Posted Oct 21, 2016 10:19 UTC (Fri) by ledow (guest, #11753) [Link] (1 responses)

When even the old human-curated sites of old have gone the way of the do-do because they two were scammed and abused to oblivion, I don't hold out much hope.

Even if you give people a way to rank how accurate your search results were and mark spammy results, you can guarantee that that process itself will be used to knock down competitors and big up supporters.

Trying to run a listing in an automated fashion with well-known algorithms, without significant human moderation sounds like an accident waiting to happen (how long before certain adult sites appear at the top of innocent searches?). And significant human moderation from unknown volunteers just leads the same kinds of problems as Wikipedia.

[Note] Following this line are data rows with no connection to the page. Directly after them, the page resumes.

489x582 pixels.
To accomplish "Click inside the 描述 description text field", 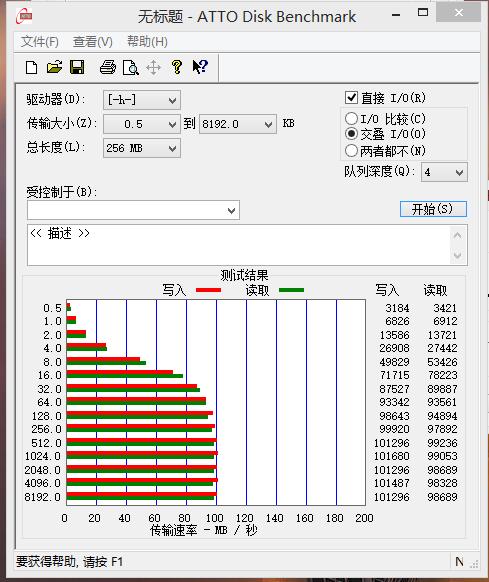I will point(239,245).
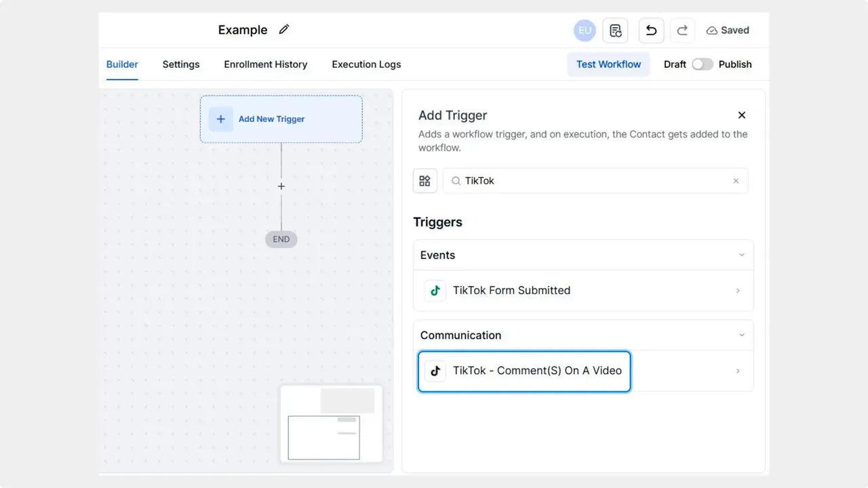Click the EU user avatar

point(584,30)
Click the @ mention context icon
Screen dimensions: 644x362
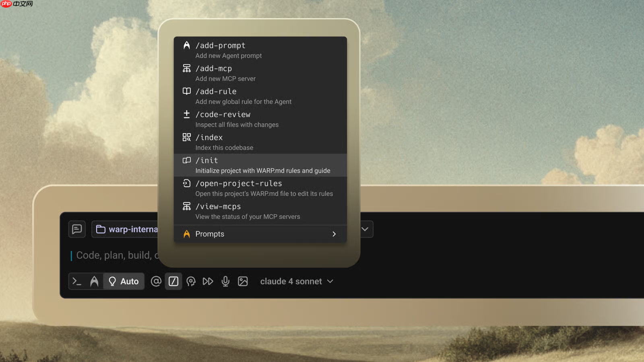tap(156, 281)
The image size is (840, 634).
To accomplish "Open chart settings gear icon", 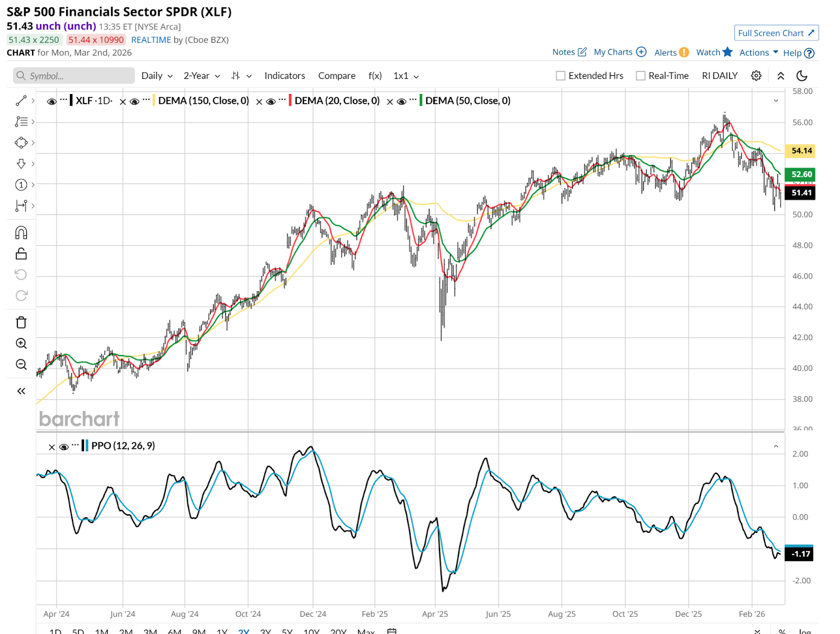I will 756,76.
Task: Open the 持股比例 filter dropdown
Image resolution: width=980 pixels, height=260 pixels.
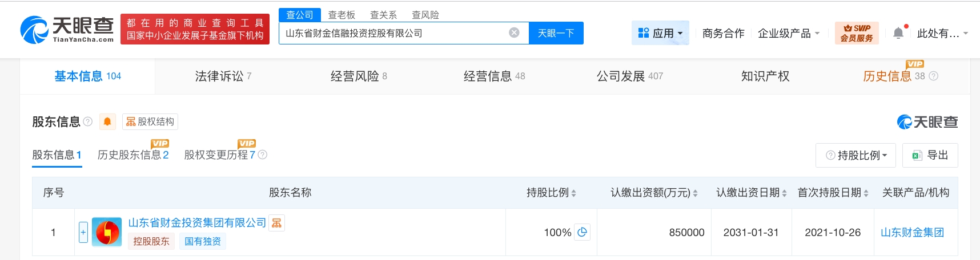Action: 856,155
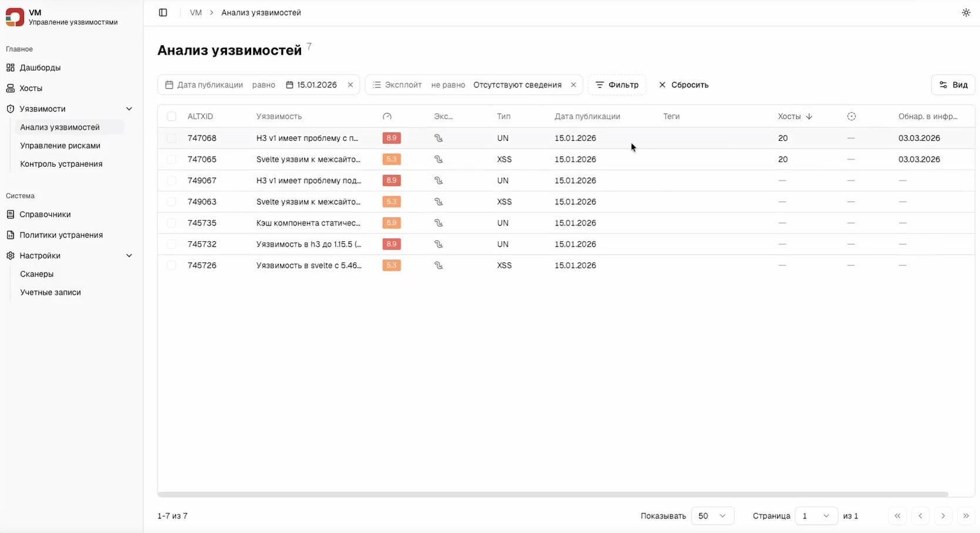Click the exploit icon for vulnerability 747068
Screen dimensions: 980x533
(x=438, y=139)
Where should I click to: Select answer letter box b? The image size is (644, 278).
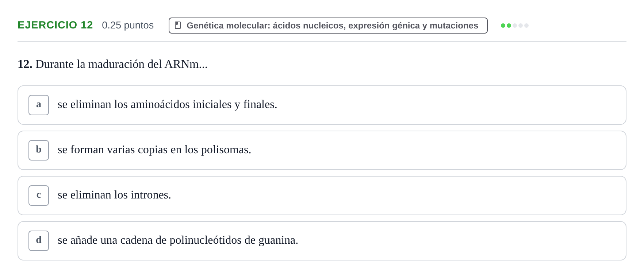coord(39,150)
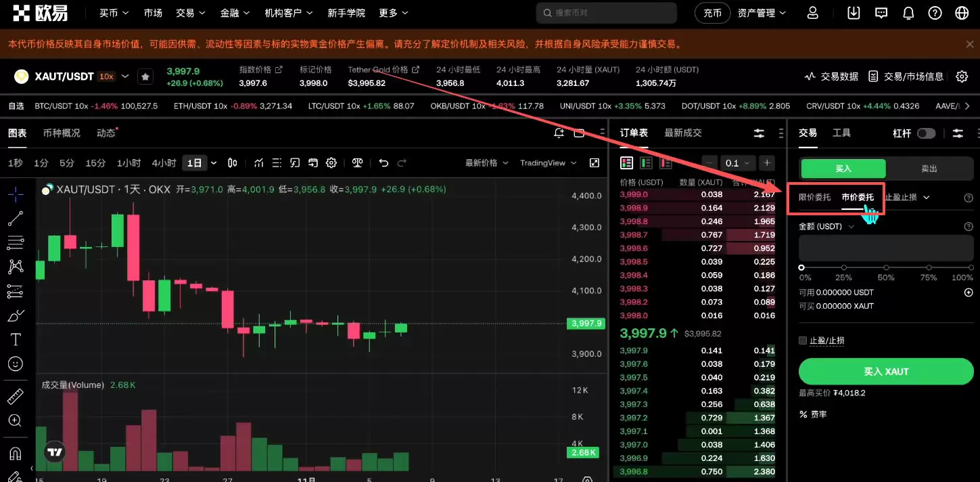
Task: Open the 最新成交 tab
Action: 682,132
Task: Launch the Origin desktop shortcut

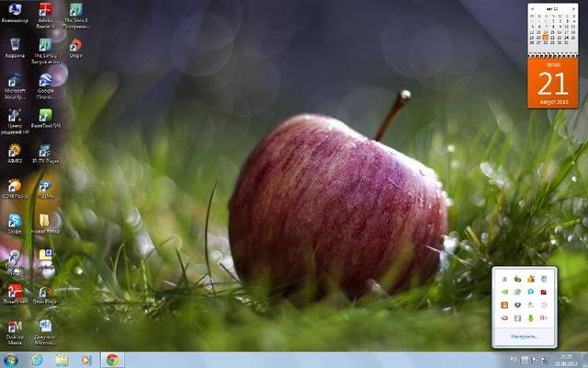Action: pos(75,44)
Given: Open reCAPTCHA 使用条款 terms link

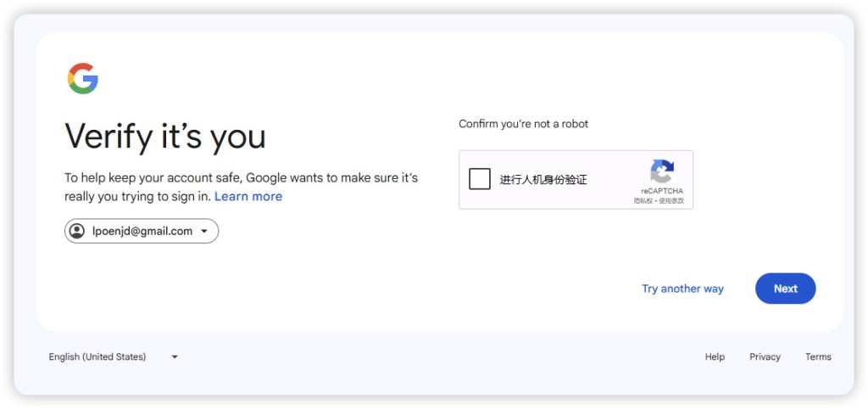Looking at the screenshot, I should coord(671,201).
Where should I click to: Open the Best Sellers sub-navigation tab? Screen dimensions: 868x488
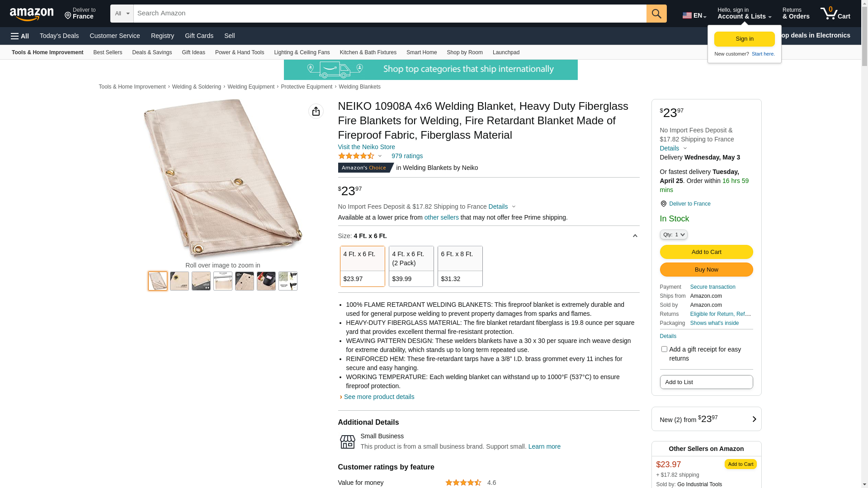click(108, 52)
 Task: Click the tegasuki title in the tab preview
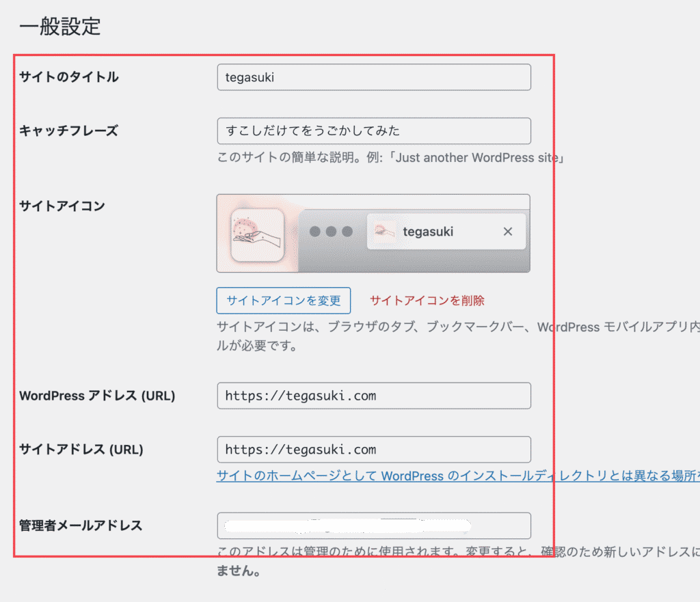[x=428, y=232]
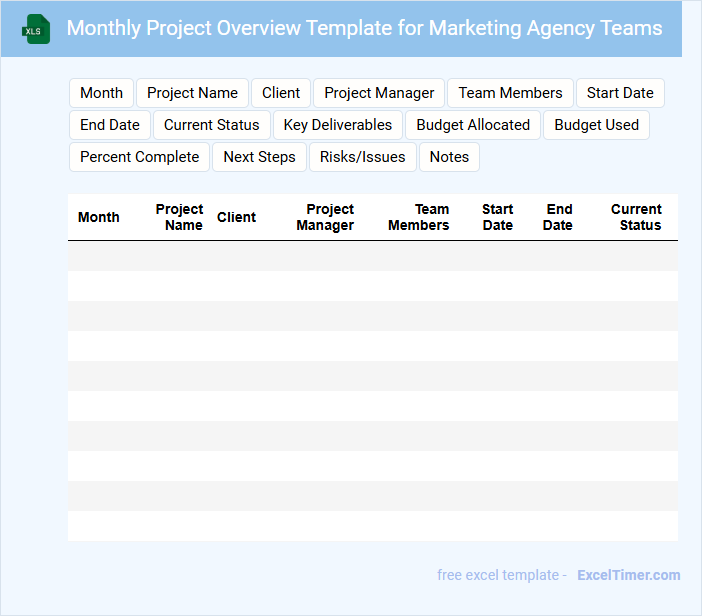This screenshot has width=702, height=616.
Task: Select the Budget Used tag
Action: coord(596,125)
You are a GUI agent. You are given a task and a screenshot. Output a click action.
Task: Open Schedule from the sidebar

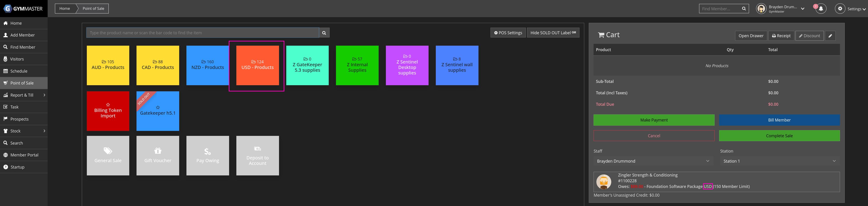click(x=19, y=71)

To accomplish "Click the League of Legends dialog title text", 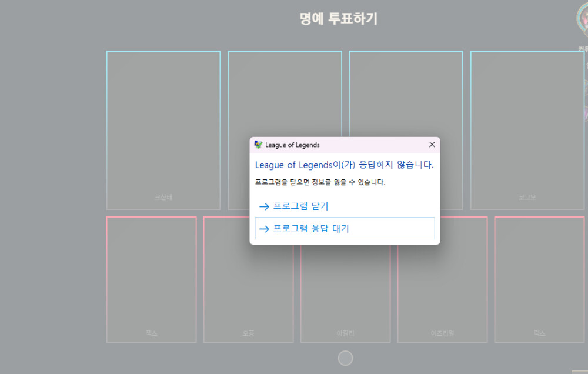I will click(292, 145).
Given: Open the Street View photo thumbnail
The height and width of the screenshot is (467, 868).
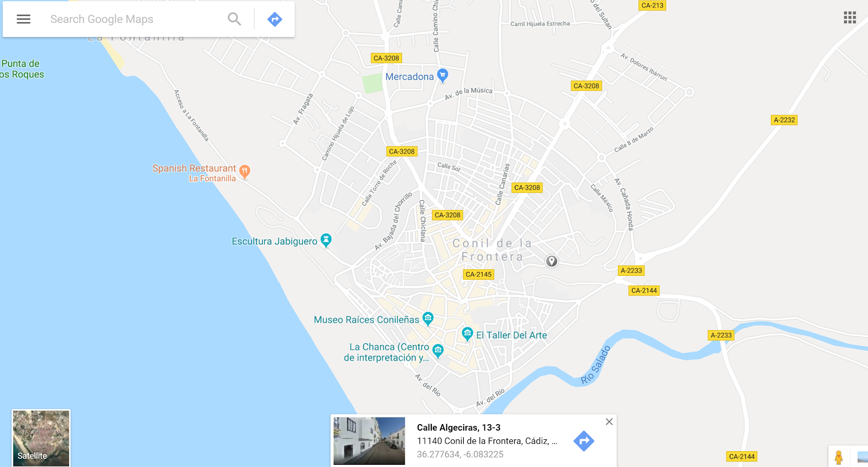Looking at the screenshot, I should tap(369, 441).
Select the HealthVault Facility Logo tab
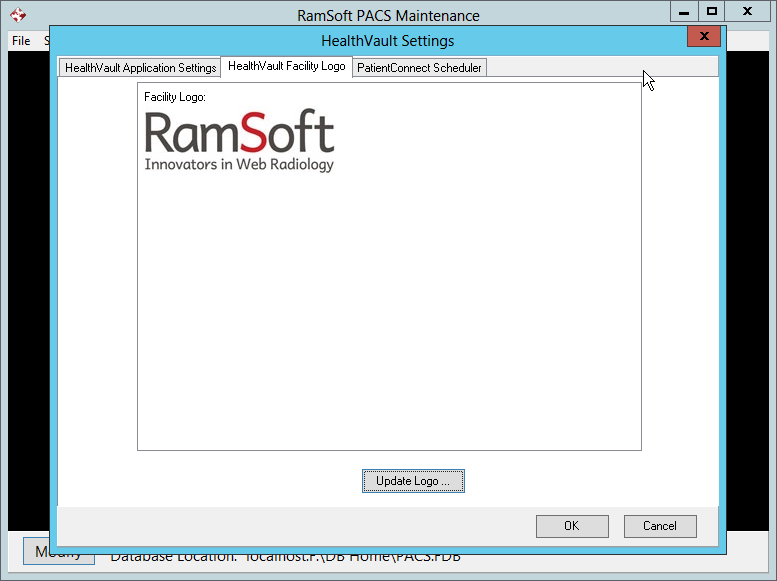777x581 pixels. coord(287,66)
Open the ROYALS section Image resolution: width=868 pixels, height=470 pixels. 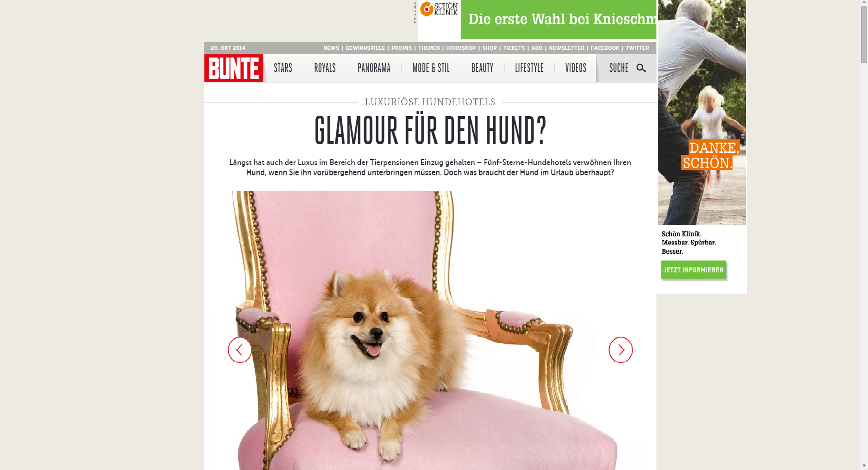click(325, 68)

If the Wiki and an army of bots can't keep order over there with all their funding, there's no chance.

Ranking the Web With Radical Transparency (Linux.com)

Posted Oct 21, 2016 12:03 UTC (Fri) by amarao (guest, #87073) [Link]

I we would have opensource search engine with problems of Wikipedia, I think it would be a huge achievement and amazing result. I don't know if Wikipedia have any spam or not, but it gives amazing and relevant answers to adequate search.

Ranking the Web With Radical Transparency (Linux.com)

Posted Oct 21, 2016 22:01 UTC (Fri) by zvyagintsev (guest, #84286) [Link] (5 responses)

On the site dedicated to free software and open standards, let's discuss whether going open is the right thing ;)

Ranking the Web With Radical Transparency (Linux.com)

Posted Oct 22, 2016 11:09 UTC (Sat) by Wol (subscriber, #4433) [Link] (4 responses)

I think it noticeable that many successful Open Source projects are most definitely NOT democracies. We have Guido Rosso the BDFL, we have Linus (who I commonly refer to as a tyrant - not the modern meaning of the word, but the original "elected dictator" meaning). There's plenty more - people who *listen*, but are prepared to turn round and say "sorry, not here", and who for the most part are *trusted*.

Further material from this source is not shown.